July 3 (Bloomberg) -- India called for the U.S. to stop any spying activities as it sought an explanation for a media report that the National Security Agency conducted surveillance on Prime Minister Narendra Modi’s ruling party.
U.S. diplomats yesterday told Indian officials that they’d investigate claims Modi’s Bharatiya Janata Party was among six political groups around the globe that President Barack Obama’s administration spied on, according to Syed Akbaruddin, a spokesman for India’s Ministry of External Affairs. The issue arose from a report by the Washington Post that cited documents from former NSA contractor Edward Snowden.
“Should this have happened, it is highly objectionable,” Akbaruddin told reporters yesterday in New Delhi.
U.S.-India relations plunged to their lowest in 15 years at the end of last year after an Indian diplomat was arrested in New York, strip-searched and charged with visa fraud for allegedly underpaying her babysitter. The row threatened to jeopardize a growing economic relationship as annual trade in goods and services between the countries approaches $70 billion.
Asked about the report of spying on Modi and his party, U.S. State Department spokeswoman Jen Psaki cited a directive Obama signed in January requiring enhanced review of surveillance targets outside the U.S.
“As has been the case consistently, we’re not going to comment specifically on every alleged intelligence activity,” Psaki told reporters in Washington. She said the U.S. hoped the matter wouldn’t hurt relations with India and private diplomatic discussions would continue.
“It is very embarrassing because we are friends, but we know that these things go on,” U.S. Senator John McCain, who met India’s Foreign Minister Sushma Swaraj in New Delhi yesterday, told CNN-IBN television station. “Now that the BJP is in power, we do not have to do that anymore. We are friends now and we can speak openly and honestly with each other.”
Modi and McCain met today and discussed ways to revitalize the countries’ strategic partnership based on shared values and “sensitivity to each other’s concerns,” and also talked about the situation in Iraq and Afghanistan, Modi’s office said in a statement. It did not mention the alleged snooping.
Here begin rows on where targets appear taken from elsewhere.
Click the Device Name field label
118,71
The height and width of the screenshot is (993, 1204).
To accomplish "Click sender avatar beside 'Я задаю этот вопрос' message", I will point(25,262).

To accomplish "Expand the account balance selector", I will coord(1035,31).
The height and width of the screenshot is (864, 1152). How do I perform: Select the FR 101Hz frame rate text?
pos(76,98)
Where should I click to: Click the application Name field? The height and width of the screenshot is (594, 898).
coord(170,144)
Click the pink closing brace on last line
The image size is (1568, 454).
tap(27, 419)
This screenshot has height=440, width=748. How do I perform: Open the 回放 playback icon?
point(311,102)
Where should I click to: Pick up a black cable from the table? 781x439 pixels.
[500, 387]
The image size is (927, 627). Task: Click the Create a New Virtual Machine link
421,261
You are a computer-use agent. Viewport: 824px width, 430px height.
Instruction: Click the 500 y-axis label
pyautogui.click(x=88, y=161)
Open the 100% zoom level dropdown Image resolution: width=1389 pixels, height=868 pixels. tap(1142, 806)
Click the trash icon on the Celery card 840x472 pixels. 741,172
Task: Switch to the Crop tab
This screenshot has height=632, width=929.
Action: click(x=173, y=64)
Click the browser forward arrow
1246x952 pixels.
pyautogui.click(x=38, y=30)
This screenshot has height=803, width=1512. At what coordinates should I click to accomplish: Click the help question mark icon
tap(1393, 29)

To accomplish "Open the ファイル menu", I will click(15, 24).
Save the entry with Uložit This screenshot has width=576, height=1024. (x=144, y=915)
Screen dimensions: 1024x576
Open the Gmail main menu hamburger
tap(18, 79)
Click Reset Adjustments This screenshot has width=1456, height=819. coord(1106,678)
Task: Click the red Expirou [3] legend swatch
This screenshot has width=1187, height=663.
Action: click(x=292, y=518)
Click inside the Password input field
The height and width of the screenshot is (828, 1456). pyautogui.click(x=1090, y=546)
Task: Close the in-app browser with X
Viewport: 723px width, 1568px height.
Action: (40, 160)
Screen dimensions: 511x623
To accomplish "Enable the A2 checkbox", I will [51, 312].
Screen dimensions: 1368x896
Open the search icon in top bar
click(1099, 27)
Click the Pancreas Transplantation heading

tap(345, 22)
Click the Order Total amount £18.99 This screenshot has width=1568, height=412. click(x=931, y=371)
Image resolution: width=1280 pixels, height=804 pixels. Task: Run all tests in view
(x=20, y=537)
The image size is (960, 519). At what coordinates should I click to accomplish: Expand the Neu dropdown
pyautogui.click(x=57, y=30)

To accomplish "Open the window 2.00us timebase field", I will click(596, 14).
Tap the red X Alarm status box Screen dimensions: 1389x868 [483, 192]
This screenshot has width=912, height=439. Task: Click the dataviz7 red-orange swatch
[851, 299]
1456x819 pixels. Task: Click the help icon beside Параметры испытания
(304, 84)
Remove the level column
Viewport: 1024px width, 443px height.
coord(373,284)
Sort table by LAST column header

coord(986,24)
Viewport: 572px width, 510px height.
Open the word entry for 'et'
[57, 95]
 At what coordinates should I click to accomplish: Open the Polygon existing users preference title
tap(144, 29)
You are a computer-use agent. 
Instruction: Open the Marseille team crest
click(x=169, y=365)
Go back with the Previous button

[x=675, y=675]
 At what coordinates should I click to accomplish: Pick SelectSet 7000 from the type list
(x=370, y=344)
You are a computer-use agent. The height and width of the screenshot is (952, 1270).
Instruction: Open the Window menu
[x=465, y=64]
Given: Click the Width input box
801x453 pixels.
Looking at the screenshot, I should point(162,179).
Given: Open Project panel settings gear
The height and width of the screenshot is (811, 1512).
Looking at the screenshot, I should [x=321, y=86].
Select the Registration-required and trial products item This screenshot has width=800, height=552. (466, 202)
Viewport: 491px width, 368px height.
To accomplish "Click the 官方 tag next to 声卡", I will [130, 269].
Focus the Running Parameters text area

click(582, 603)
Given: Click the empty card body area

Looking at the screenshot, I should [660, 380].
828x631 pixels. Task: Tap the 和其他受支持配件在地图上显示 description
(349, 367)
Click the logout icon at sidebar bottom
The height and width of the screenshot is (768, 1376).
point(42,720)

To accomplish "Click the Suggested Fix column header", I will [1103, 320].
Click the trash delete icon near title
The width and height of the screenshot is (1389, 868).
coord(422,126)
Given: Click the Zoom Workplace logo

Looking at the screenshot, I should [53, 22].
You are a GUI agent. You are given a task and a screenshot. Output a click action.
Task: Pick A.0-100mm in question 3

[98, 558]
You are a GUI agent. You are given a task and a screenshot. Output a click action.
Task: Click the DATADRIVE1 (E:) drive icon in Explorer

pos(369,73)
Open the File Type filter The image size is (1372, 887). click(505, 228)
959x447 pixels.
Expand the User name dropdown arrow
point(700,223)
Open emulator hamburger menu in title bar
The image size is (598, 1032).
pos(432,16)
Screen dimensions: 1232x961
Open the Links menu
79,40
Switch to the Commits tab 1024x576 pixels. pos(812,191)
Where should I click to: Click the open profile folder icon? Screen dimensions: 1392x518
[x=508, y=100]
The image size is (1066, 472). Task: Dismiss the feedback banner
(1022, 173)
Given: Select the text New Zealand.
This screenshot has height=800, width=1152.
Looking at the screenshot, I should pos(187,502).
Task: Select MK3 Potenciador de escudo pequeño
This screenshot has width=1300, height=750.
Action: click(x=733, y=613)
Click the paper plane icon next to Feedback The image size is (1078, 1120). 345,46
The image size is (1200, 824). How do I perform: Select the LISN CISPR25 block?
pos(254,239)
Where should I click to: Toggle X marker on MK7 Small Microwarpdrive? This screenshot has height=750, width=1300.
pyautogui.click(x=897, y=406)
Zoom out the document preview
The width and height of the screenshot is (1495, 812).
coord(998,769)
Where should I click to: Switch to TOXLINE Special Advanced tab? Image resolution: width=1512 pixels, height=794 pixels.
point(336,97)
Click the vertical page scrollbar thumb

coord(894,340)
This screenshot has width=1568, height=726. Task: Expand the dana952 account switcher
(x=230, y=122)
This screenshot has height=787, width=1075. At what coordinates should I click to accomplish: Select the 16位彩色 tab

The Bharatiya Janata Party swept to power in a May election with the biggest mandate for an Indian party in 30 years. The U.S. had imposed sanctions on the government when the party was last in power for detonating nuclear weapons in 1998.
The U.S. denied Modi a visa in 2005 over his alleged role in 2002 riots that killed about 1,000 people, mostly Muslims in the state of Gujarat where he was chief minister. He was barred from the country under rules that ban officials who were responsible for “severe violations of religious freedom.”
A U.S. official met him in February for the first time since the visa denial, and Modi is planning to meet with Obama in September, according to India’s foreign ministry. Modi has denied any wrongdoing over the riots.
The U.S. also spied on Egypt’s Muslim Brotherhood and National Salvation Front, the Pakistan Peoples Party, Lebanon’s Shiite Amal Movement, an ally of Hezbollah, and the Bolivarian Continental Coordinator, according to the Post, citing a Snowden document dated 2010.
The U.S. is proposing to sell anti-ship Harpoon missiles in a deal worth about $200 million, according to a statement from the U.S. Department of Defense yesterday. India is now the U.S.’s largest defense export market, importing $1.9 billion of weapons last year, according to IHS Jane’s.